After seeds are planted, we are at the mercy of whether the season brings rain or drought, heat or cold. But often the success or failure of our harvest depends on our daily care, whether we weed and water, whether we watch for insects and other things that can harm what we’ve planted with such great hope.
One of the hopes of Changing Times-Changing Worlds is not simply to get the world at large to accept the reality of the unseen, but to get those who already know about it to work together. Many medical people already know about the healing power of the mind, of Reiki, of placebo, and use it. Farmers may not trust “magick”, but know to plant by the moon, and dowse for water when they need to dig a well. While working with ancestors may not be part of the bigger religions, many people live with ghosts, and become casual about the experience because for them it is common. Acceptance of the ‘unseen’ is not unusual, however skewed it may be by the media images that know that fear sells more tickets than comfort. It may be more “culturally correct” to scoff, but people do accept the forms of the otherworldly they’ve personally experienced.
CTCW hopes to bring together the psychics, the magick users, the parapsychologists, the witches, the shamans, the spiritualists, the dowsers, the New Age practitioners, the ghost hunters, the energy healers, and others, all those who already know “this stuff is real” so we can speak to each other and learn from each other’s experiences. This is often handicapped by the non-acceptance in which these practices have to survive. As children we are taught “this stuff isn’t real”. I remember seeing IQ tests that judged intelligence by having the children mark that dragons and witches aren’t real, but robbers and snarling dogs are. (I’ll also mention that the ‘robbers’ are indicated as men with domino masks, flat caps, and striped shirts, as stereotyped an image as the crone with the pointy hat!) We may have family exceptions, especially if we live in haunted houses, or with people with powerful talents, but we are still raised to present ourselves as skeptics. At some point our personal observations show us that it is real, and later, whether in a few years or decades, we find a group of people who, when we mention our experiences, we aren’t scoffed at, but embraced. We may find Reiki practitioners at the health food store, or dowsers, or spiritualists, or a local coven or grove. What a heady feeling to discover a place where you can share your experiences without worry!
However, there is a risk, since many of these groups feel they are not truly trusted, often discretion is called on. Having been accused of being charlatans and frauds to take advantage of others, we defend ourselves by saying “others do, but not us”. Just because something can be faked doesn’t mean it is always. Just because someone can use a technique to cheat or defraud, doesn’t mean that everything that looks like it is predatory. We are warned about the fallacies of other groups, and their misbehavior. Sometimes we do this by making jokes at their expense. A common jibe I have heard (and made- sorry!) is that the difference between Pagan and New Age shops is where they put the decimal point. As with many “ethnic jokes”, the humor is designed to widen the gap between the groups and show “Our” superiority over “Them”, whoever they may be. It seems safer some how to mock those we don’t know than to openly criticize them. But the results are much the same. We end up not trusting each other, when we could be working together.

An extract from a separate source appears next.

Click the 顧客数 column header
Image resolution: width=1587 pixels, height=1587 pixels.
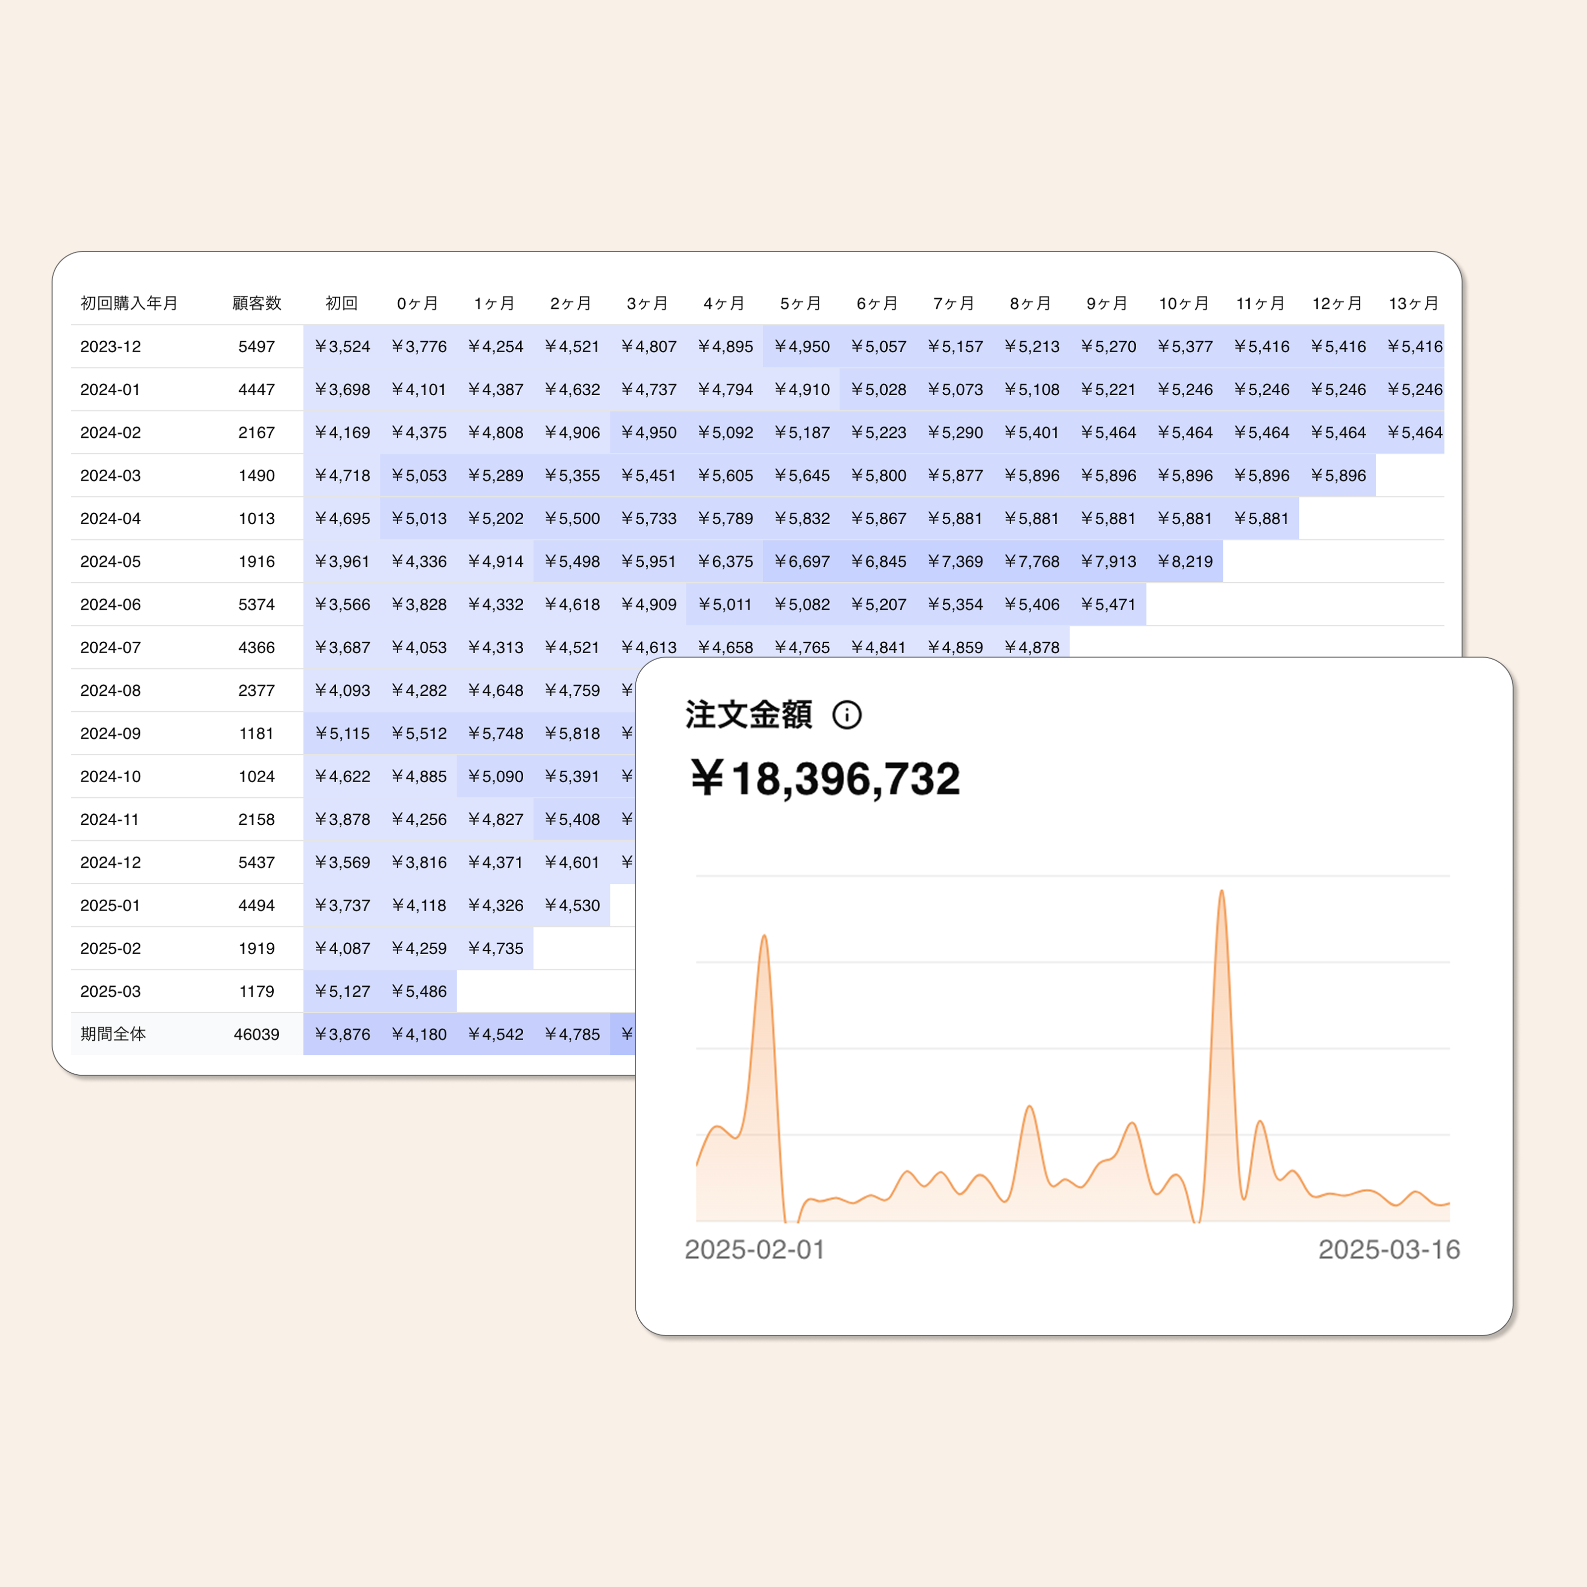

We need to learn to ask questions with open minds and be willing to learn not just about, but from others. The world is huge, amazing, and varied. Two very different experiences with ghosts may both be true, and both be typical. When we have learned more, we may discover that experiences that seem similar, in fact, arise from different phenomena. While dead relatives have been known to get the attention of the living by moving objects, Poltergeist on the other hand have been fairly well established to be telekinetic effects created unintentionally by emotionally stressed teenagers. They are perhaps “noisy, but not “ghosts” at all, despite the term. We need to learn more, and we aren’t going to be able to come together if we do not accept that groups that may differ wildly from our own may still be very good at what they do, and have a lot to offer. We need to not insult them, but be accepting of the diversity in the “occult/paranormal” communities. Humans come from every culture, every race, every income level, so of COURSE we will have differences, and have prejudices that we do not realize we have about others. We can, and must get past those. This is part of the work we must do to nurture the acceptance of the supernatural in the modern world. We need to accept that others see the world through different filters, but we can learn to adjust our own so that we don’t attack possible allies (something like learning which insects in the garden are useful, and which are pest who will attack our plants). We can do this. We can learn to spot our feelings of discomfort and respond with kindness, and curiosity rather than defensiveness.
If we cannot accept those in other groups as friends, at least we can award them respect as human beings. It’s may be hard work, but the results of this harvest will be wonderful.